Given instruction: Please repeat everything in the thread about ipc.link() below, from "Closed fnarfbargle closed" down to "(!msg || !cb)", word for word.

Closed fnarfbargle closed 4 years ago
The weird thing is that ipc.link()
actually cannot return nil
, except when there's an out of memory issue: https://github.com/openwrt/luci/blob/master/libs/luci-lib-ip/src/ip.c#L1498
The only condition under which link()
does not return at least an empty table is if (!msg || !cb)
Yep, understand that and have already trawled through that code. I put some basic instrumentation in and logged several thousand calls per day, with at most one failure. The very peculiar thing is it will fail on the first call (always wlan0) and immediately succeed on the second. So call exactly the same thing twice and the first one fails but the second succeeds.

Record extracts:
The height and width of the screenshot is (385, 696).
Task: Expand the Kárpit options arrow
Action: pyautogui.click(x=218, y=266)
...
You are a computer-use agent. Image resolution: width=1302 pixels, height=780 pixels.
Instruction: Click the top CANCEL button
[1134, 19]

In response:
Closed fnarfbargle closed 4 years ago
The weird thing is that ipc.link()
actually cannot return nil
, except when there's an out of memory issue: https://github.com/openwrt/luci/blob/master/libs/luci-lib-ip/src/ip.c#L1498
The only condition under which link()
does not return at least an empty table is if (!msg || !cb)